START Material provided

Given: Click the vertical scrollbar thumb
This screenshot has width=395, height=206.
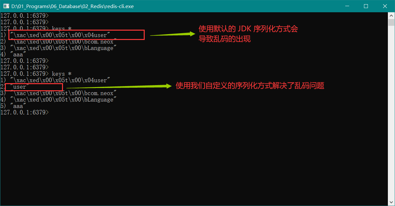Looking at the screenshot, I should point(391,23).
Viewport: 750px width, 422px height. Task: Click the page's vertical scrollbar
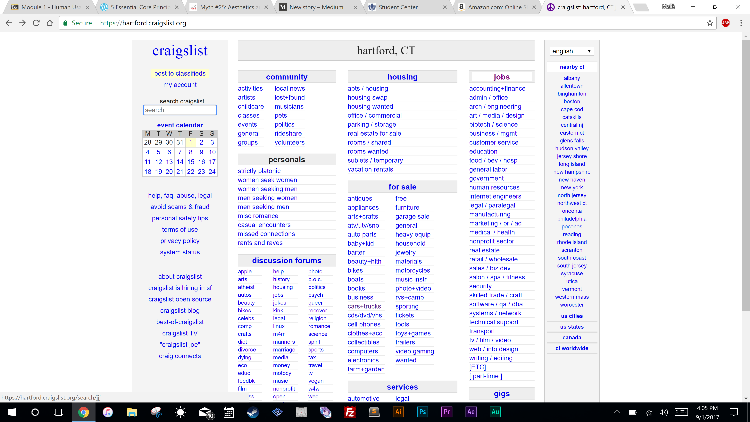pos(745,175)
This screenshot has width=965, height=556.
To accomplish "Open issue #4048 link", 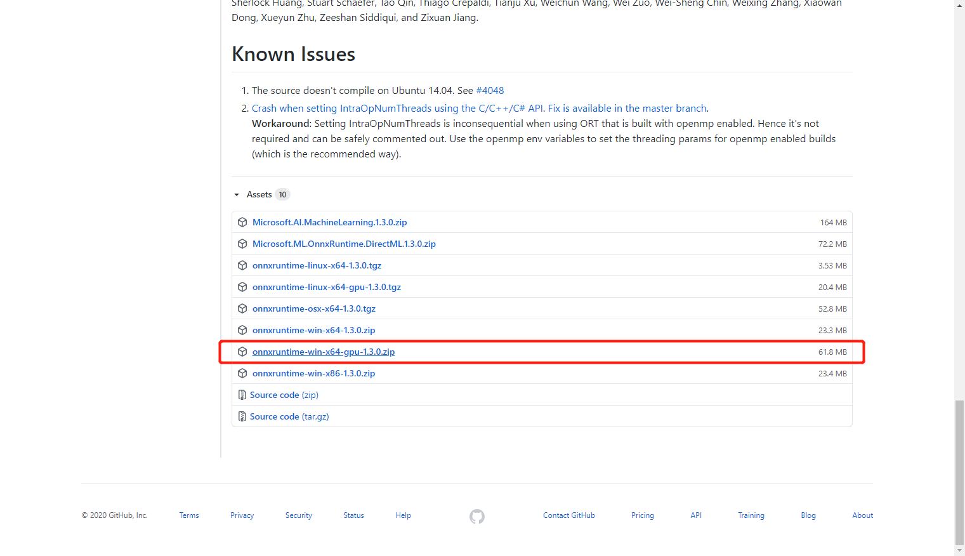I will pos(490,90).
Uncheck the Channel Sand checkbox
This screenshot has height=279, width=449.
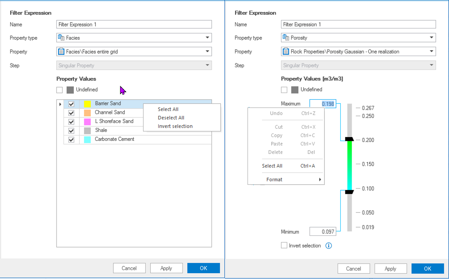(x=71, y=113)
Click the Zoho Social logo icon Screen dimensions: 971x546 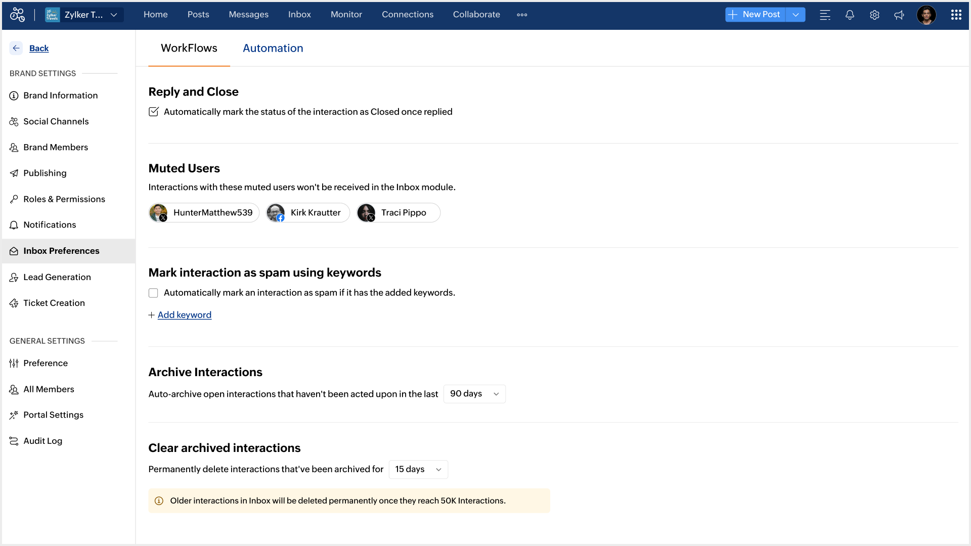coord(17,15)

END Material provided

How many lines of the listing contain the word "vertical"? Reply with the number alone.

[Answer for this exercise]: 2